Swift, the financial messaging system targeted as part of an orchestrated an $81m cyberattack at the Bangladesh central bank, has revealed a second bank suffered a similar malware-based attack.
Swift spokeswoman Natasha de Teran, speaking to Reuters, refused to name the bank involved but noted it was a commercial institution that was targeted.
It remains unclear how much money, if any, was stolen in the incident or if any internal computer systems were compromised.
In a statement, Swift said the attackers had a “deep and sophisticated knowledge of specific operational controls” at the banks and touted the idea that the heist was aided by “malicious insiders or cyberattacks, or a combination of both.”
According to Reuters, forensic experts said the second case showed that the Bangladesh heist “was not a single occurrence, but part of a wider and highly adaptive campaign targeting banks.”
Who was hit?
In a separate report, due to be realised in full by BAE systems on Friday 13 May, security researchers claim the second bank impacted is located in Vietnam – however IBTimes UK has not independently verified these findings. BAE is expected to reveal evidence that the Bangladesh cyberattack is closely related to the Operation Blockbuster incident that targeted Sony Pictures in 2014.
The Swift (Society for Worldwide Interbank Financial Telecommunication) system is a global messaging network used by 11,000 financial organisations to communicate securely and is used to move billions of dollars every day. Any suggestion this core system has been infiltrated would put every institution on high alert – however to date Swift has denied its main systems have been breached.
In the most recent incident, Swift said the attackers – either external hackers or an insider threat – used a piece of malware called a “Trojan PDF reader” to hide their tracks while in the messaging system.
Previously, Bangladesh police probing the incident said it is possible Swift banking technicians intentionally introduced loopholes into the system – however this claim was not backed up with solid proof.
Mohammad Shah Alam, the head of the criminal investigation department of Bangladesh police, said: “We found a lot of loopholes.
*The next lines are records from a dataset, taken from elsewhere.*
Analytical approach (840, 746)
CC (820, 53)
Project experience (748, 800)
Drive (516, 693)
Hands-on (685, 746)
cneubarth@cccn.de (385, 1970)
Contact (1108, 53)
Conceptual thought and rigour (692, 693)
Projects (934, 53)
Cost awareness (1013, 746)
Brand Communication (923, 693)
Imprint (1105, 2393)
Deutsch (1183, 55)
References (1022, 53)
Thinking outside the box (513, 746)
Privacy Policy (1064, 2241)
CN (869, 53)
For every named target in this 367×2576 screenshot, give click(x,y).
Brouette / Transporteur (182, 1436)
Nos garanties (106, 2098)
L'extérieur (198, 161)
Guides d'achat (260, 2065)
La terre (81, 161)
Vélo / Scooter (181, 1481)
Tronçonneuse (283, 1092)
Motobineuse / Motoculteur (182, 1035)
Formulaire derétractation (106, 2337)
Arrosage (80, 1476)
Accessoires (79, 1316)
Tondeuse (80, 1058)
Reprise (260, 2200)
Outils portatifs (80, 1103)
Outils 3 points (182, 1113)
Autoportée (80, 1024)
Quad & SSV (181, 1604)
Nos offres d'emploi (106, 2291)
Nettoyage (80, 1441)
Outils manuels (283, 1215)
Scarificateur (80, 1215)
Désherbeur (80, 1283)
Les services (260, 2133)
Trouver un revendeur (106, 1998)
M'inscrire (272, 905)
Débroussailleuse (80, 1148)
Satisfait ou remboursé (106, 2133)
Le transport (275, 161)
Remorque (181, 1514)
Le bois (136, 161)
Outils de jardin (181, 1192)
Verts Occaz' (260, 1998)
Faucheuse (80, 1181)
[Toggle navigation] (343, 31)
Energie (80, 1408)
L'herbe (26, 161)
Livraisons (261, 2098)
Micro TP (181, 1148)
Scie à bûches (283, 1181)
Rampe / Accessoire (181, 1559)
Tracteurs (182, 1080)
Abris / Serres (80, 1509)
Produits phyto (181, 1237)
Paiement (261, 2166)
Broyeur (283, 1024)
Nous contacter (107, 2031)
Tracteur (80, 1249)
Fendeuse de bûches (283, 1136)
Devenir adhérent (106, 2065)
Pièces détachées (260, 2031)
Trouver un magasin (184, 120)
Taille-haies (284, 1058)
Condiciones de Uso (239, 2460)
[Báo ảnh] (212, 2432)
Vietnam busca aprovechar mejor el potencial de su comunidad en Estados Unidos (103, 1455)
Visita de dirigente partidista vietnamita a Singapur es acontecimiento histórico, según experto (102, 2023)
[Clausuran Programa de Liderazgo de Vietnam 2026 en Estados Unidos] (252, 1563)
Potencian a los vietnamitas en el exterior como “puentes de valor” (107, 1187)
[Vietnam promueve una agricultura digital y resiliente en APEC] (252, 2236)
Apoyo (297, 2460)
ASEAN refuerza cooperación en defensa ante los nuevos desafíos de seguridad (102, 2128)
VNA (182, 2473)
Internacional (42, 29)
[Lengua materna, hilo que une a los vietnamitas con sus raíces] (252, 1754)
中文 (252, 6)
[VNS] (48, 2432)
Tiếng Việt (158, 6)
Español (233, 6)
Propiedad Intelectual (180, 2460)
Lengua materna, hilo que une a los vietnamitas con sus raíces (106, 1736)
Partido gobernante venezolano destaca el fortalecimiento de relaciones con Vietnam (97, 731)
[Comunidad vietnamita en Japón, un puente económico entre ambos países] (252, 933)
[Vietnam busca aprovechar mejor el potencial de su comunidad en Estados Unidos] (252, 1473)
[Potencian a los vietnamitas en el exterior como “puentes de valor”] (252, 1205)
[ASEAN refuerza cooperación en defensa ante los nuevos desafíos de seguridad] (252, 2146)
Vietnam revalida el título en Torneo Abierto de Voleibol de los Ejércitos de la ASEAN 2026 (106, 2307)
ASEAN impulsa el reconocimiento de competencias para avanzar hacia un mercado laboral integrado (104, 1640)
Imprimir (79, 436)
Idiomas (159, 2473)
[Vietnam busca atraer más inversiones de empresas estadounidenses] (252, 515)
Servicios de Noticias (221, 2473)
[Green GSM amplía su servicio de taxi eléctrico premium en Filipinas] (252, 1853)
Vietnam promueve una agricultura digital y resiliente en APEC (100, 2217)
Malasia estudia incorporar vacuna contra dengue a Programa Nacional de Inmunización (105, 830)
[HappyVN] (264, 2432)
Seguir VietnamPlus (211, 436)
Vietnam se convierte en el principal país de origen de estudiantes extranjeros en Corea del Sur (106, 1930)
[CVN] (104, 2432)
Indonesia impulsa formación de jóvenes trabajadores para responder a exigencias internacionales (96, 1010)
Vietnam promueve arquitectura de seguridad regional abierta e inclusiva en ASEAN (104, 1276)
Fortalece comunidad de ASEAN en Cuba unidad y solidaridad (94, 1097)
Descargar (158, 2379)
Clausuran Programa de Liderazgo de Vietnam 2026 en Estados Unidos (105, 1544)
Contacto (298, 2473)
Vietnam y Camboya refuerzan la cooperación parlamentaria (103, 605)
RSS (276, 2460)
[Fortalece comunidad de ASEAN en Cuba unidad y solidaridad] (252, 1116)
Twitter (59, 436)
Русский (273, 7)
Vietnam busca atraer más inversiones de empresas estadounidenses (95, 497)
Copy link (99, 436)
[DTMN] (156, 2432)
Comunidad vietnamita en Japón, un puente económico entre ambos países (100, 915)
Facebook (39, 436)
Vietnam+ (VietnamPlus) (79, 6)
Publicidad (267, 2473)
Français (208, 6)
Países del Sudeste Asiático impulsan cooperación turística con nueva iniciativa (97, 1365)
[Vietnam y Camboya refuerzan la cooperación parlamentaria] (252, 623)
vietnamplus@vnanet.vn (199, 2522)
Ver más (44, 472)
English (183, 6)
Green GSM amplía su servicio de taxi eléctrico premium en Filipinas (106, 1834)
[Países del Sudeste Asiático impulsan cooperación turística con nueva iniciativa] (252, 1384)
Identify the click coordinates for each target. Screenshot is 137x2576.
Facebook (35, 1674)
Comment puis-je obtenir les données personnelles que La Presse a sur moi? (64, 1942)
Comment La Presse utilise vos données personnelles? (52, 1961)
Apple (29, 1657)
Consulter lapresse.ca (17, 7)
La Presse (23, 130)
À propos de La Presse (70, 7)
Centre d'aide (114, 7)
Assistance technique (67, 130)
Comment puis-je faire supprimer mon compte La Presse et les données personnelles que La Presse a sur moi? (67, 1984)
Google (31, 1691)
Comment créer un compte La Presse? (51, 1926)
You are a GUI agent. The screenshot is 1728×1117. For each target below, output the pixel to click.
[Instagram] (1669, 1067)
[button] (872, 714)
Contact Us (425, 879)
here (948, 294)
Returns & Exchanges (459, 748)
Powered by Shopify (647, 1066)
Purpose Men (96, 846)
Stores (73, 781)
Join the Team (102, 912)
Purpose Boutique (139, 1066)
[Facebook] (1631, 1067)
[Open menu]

The changes caused much more risk for Bangladesh Bank. Whether it is intentional or negligence, we are trying to find out.”
In response, Swift denied the allegations. “The accusations have no basis in fact,” it said in a statement.
“As a Swift user like any other, Bangladesh Bank is responsible for the security of its own systems interfacing with the Swift network and their related environment – starting with basic password protection practices – in much the same way as they are responsible for their other internal security considerations.”